TASK INSTRUCTIONS: Only those lines in the data below from the line containing "Rivière Souleilade (1289, 1080)" through the line containing "Jób 20:1-22:30 (1081, 245)", both included, should be restated word for word.

EXERCISE DATA:

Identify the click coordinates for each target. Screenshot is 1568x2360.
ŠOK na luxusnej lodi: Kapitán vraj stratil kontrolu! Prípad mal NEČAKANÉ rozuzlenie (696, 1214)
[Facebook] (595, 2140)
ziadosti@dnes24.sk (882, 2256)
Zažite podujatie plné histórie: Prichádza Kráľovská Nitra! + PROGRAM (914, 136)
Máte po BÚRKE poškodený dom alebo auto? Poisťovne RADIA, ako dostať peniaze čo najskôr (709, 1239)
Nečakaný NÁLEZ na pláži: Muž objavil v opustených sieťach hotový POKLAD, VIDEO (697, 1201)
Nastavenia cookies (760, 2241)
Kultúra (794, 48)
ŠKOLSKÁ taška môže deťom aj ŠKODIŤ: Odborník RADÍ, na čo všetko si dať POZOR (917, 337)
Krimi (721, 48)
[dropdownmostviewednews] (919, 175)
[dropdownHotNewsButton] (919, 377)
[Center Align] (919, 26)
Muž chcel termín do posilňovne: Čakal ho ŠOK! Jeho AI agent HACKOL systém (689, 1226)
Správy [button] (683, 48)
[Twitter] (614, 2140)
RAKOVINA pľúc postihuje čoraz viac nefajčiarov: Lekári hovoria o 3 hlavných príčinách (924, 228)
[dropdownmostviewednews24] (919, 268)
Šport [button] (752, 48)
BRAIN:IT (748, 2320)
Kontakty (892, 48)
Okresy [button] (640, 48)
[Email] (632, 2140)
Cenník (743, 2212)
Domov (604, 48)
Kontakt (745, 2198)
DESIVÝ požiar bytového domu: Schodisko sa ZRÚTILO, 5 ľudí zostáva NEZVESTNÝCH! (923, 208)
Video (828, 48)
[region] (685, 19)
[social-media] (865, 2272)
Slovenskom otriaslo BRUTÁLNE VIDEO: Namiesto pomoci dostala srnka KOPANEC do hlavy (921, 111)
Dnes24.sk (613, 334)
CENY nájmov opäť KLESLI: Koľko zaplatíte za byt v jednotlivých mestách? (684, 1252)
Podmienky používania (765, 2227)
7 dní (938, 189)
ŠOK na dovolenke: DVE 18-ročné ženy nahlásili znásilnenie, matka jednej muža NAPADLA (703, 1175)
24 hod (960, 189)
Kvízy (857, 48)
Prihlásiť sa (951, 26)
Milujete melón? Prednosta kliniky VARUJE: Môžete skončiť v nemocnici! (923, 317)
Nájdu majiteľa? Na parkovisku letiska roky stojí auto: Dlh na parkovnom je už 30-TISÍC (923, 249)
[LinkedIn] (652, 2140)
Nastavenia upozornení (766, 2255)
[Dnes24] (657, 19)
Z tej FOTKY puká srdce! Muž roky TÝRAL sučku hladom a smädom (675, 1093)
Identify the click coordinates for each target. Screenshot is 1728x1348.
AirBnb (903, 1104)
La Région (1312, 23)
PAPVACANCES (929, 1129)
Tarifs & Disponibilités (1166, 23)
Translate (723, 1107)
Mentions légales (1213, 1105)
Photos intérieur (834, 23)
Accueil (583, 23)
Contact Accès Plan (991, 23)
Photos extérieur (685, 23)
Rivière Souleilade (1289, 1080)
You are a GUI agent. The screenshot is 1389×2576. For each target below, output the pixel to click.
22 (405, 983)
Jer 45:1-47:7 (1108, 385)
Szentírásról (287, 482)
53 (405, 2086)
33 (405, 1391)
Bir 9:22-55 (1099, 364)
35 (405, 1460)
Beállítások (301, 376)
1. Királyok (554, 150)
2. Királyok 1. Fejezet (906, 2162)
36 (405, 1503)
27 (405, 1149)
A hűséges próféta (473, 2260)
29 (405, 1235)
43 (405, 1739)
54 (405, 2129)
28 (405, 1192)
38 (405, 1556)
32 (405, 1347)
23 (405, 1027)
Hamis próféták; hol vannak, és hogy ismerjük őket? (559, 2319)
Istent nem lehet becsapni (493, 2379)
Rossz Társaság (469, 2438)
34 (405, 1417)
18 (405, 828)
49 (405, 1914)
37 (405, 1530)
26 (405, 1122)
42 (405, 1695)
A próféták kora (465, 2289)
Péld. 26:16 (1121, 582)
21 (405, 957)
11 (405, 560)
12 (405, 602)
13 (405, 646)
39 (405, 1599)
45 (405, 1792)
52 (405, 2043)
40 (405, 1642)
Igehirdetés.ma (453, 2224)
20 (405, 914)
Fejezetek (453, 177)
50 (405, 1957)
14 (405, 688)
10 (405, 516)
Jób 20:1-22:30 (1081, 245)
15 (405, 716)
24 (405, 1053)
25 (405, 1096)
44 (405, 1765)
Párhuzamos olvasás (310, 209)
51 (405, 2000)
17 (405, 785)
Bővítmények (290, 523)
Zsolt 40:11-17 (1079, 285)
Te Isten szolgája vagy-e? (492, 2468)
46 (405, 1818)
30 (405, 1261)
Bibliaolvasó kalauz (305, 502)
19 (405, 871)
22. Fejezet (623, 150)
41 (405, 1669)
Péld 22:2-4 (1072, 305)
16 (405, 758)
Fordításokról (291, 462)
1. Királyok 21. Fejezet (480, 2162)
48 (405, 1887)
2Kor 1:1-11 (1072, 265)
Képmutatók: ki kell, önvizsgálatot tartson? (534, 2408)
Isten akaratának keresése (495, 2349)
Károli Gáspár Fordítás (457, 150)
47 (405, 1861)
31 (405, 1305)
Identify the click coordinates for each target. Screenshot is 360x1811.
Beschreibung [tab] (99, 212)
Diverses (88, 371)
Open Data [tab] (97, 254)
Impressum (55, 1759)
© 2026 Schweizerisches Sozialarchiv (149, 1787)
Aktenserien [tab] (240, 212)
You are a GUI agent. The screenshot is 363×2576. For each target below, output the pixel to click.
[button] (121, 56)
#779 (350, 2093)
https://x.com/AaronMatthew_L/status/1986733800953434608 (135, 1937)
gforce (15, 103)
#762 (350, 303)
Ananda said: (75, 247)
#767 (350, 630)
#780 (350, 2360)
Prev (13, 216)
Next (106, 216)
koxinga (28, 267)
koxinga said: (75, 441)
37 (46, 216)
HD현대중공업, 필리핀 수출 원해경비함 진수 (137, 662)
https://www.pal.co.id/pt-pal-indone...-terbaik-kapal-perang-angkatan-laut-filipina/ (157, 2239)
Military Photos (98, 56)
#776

RESPONSE BOX:
Rivière Souleilade (1289, 1080)
You are a GUI agent. The screenshot is 1389×2576. For each target below, output the pixel to click.
22 (405, 983)
Jer 45:1-47:7 (1108, 385)
Szentírásról (287, 482)
53 (405, 2086)
33 (405, 1391)
Bir 9:22-55 (1099, 364)
35 (405, 1460)
Beállítások (301, 376)
1. Királyok (554, 150)
2. Királyok 1. Fejezet (906, 2162)
36 (405, 1503)
27 (405, 1149)
A hűséges próféta (473, 2260)
29 (405, 1235)
43 (405, 1739)
54 (405, 2129)
28 (405, 1192)
38 (405, 1556)
32 (405, 1347)
23 (405, 1027)
Hamis próféták; hol vannak, és hogy ismerjük őket? (559, 2319)
Istent nem lehet becsapni (493, 2379)
Rossz Társaság (469, 2438)
34 (405, 1417)
18 (405, 828)
49 (405, 1914)
37 (405, 1530)
26 (405, 1122)
42 (405, 1695)
A próféták kora (465, 2289)
Péld. 26:16 (1121, 582)
21 (405, 957)
11 (405, 560)
12 (405, 602)
13 (405, 646)
39 (405, 1599)
45 (405, 1792)
52 (405, 2043)
40 (405, 1642)
Igehirdetés.ma (453, 2224)
20 (405, 914)
Fejezetek (453, 177)
50 (405, 1957)
14 (405, 688)
10 (405, 516)
Jób 20:1-22:30 (1081, 245)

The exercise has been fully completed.